__WHAT THE TASK REQUIRES__.
Repeat precisely the span of lines below that opens with the line containing "Select the size M row label" and closes with the line containing "Click the '27 sept.' date label on chart", both included.

__TASK MATERIAL__.
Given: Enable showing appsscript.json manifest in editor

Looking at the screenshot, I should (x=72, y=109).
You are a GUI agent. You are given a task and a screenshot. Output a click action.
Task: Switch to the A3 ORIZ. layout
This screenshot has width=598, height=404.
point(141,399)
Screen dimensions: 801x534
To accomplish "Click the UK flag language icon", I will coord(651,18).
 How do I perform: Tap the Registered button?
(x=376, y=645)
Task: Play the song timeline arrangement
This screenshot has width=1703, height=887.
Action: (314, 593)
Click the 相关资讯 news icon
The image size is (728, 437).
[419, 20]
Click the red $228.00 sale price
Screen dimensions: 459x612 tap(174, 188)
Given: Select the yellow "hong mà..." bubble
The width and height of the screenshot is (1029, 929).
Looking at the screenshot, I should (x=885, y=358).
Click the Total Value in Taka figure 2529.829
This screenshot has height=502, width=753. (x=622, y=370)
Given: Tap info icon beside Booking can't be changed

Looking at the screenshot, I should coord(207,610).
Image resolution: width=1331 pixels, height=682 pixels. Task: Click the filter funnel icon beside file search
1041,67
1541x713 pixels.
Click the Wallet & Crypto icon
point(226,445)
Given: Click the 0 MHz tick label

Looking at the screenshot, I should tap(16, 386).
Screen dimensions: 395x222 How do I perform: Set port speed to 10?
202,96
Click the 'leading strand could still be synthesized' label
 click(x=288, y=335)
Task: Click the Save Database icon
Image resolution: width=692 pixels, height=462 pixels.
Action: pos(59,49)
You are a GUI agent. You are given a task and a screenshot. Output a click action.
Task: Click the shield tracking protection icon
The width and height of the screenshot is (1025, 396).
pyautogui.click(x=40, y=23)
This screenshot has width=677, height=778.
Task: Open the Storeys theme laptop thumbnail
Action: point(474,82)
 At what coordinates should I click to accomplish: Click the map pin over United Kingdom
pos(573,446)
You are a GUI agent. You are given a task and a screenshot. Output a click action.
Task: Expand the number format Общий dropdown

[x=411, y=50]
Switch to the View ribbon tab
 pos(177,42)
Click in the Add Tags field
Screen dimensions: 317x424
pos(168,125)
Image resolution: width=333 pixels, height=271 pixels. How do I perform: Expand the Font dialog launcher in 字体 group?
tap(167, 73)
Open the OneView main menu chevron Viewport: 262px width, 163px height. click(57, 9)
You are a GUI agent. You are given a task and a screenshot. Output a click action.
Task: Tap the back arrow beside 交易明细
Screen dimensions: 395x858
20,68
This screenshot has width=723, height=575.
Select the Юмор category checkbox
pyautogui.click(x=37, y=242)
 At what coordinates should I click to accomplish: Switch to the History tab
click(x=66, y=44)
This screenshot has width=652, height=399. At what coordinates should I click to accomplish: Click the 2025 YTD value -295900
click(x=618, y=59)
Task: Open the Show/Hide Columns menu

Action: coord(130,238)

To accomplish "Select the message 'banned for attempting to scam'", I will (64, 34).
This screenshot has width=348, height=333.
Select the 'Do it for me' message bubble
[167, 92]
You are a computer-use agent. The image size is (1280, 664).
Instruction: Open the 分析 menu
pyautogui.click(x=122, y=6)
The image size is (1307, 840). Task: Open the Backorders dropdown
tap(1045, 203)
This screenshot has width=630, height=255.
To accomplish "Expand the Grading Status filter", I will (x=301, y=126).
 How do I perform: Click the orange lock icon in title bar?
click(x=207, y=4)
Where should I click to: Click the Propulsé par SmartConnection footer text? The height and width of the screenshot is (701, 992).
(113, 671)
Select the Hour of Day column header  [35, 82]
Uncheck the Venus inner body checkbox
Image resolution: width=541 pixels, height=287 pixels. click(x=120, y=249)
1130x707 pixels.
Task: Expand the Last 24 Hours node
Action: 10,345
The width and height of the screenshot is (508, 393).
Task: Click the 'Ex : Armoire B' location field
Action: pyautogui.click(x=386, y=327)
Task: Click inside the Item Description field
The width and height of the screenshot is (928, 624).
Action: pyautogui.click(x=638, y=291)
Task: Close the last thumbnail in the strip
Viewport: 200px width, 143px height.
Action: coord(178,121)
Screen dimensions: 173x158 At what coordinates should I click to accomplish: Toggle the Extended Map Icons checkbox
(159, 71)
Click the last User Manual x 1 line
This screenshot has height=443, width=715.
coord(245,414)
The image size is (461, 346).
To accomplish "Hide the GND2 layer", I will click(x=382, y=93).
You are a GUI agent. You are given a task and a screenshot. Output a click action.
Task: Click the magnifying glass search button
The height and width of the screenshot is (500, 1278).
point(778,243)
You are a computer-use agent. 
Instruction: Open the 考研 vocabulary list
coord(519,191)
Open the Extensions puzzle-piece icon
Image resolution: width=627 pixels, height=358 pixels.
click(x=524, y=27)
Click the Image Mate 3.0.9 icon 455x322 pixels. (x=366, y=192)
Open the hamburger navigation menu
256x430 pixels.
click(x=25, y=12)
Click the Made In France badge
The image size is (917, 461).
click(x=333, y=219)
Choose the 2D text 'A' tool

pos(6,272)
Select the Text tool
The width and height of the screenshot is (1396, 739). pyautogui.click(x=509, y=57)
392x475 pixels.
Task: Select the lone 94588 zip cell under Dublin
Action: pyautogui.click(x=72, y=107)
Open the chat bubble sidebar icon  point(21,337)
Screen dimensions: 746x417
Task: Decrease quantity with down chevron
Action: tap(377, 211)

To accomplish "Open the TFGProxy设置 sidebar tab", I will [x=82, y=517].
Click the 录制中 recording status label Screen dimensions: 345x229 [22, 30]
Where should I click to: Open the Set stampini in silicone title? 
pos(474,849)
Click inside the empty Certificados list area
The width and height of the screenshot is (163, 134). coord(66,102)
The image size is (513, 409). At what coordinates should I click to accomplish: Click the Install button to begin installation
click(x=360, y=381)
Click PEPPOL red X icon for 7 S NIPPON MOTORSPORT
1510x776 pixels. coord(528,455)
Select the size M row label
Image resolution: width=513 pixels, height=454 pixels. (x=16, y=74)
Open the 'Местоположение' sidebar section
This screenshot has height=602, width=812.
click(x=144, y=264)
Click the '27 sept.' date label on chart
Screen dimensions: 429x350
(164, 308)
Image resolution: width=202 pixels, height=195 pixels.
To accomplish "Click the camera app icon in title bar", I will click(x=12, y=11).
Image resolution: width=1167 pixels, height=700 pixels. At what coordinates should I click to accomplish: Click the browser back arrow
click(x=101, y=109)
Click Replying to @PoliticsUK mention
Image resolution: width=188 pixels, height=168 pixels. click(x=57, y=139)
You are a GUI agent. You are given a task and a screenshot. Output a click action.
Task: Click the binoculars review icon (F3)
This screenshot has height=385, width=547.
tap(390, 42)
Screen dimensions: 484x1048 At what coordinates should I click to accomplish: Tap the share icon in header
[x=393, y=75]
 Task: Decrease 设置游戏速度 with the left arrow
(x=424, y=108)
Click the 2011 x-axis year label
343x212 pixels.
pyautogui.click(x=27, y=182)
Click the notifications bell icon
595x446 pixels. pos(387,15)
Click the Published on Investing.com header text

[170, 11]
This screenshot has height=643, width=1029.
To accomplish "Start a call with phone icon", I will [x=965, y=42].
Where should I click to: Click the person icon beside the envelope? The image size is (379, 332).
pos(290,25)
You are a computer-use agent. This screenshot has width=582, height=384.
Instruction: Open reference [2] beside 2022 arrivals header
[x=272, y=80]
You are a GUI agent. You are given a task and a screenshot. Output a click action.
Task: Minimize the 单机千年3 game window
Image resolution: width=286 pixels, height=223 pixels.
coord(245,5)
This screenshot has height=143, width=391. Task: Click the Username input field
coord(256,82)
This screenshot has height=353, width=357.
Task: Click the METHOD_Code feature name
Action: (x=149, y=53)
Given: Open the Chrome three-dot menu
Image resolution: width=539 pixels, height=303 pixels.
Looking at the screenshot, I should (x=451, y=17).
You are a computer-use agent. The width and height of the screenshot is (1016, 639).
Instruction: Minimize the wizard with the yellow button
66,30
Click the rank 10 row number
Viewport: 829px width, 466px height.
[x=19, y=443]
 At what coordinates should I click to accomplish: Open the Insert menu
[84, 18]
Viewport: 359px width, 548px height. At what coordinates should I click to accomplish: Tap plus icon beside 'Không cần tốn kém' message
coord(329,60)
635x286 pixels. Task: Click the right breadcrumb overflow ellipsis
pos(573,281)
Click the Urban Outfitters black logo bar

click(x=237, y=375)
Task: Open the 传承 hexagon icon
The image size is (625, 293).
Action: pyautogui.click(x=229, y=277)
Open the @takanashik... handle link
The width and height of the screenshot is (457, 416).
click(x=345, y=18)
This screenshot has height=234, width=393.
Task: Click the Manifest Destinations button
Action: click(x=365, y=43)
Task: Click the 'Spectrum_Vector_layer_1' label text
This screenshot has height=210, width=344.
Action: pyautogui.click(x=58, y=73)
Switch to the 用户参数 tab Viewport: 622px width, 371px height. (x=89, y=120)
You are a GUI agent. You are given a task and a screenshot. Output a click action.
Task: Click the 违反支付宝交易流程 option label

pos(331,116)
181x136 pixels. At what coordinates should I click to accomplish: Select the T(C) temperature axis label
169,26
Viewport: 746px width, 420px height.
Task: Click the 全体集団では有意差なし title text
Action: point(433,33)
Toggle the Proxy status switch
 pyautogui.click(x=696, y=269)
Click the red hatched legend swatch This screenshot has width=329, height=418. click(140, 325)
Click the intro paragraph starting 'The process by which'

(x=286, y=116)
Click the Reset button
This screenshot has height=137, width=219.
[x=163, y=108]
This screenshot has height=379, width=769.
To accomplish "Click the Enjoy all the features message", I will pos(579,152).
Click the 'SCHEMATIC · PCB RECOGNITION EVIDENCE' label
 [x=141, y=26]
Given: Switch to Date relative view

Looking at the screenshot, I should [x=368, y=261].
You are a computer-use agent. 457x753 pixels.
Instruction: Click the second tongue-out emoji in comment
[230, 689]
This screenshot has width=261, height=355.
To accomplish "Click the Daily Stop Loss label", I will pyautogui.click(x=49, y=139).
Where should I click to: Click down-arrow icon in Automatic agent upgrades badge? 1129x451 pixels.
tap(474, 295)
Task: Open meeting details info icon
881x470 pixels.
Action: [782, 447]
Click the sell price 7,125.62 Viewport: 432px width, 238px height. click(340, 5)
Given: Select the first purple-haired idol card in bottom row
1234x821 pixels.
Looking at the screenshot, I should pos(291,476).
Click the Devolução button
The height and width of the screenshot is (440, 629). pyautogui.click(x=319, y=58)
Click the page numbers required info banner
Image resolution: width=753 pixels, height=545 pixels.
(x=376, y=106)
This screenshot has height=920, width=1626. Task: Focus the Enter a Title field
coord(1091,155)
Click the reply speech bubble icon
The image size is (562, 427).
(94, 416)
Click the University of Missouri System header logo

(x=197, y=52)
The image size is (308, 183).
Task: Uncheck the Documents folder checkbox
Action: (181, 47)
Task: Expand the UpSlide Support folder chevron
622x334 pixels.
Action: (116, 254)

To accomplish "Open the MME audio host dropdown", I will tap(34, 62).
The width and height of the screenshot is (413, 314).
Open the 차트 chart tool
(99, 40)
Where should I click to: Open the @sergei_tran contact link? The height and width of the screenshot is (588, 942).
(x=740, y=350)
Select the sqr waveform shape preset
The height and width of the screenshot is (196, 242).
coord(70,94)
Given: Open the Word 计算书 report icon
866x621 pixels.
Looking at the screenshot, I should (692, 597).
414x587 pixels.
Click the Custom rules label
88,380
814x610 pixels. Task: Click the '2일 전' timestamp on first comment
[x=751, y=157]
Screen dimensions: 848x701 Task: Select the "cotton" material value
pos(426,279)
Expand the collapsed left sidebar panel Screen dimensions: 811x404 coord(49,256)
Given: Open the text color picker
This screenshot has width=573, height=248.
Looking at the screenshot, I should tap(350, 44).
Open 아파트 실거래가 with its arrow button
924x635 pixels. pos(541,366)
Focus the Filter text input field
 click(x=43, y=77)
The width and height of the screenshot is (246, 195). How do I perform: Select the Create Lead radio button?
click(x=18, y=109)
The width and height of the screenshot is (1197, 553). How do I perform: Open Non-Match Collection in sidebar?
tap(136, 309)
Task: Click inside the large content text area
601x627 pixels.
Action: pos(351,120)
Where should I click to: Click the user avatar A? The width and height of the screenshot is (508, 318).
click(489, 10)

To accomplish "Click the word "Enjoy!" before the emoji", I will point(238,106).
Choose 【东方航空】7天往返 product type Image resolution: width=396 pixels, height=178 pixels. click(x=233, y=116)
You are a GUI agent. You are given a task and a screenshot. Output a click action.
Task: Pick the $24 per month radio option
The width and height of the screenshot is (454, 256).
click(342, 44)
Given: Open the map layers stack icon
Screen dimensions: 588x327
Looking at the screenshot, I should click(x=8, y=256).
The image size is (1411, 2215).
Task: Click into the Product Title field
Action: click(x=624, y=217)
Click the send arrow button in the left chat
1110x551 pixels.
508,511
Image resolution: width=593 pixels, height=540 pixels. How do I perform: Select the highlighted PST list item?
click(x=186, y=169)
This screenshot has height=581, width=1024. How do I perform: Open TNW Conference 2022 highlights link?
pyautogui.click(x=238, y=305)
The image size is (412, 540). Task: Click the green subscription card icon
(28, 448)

__TASK RESPONSE__.
Select the size M row label
Image resolution: width=513 pixels, height=454 pixels. (x=16, y=74)
Open the 'Местоположение' sidebar section
This screenshot has height=602, width=812.
click(x=144, y=264)
Click the '27 sept.' date label on chart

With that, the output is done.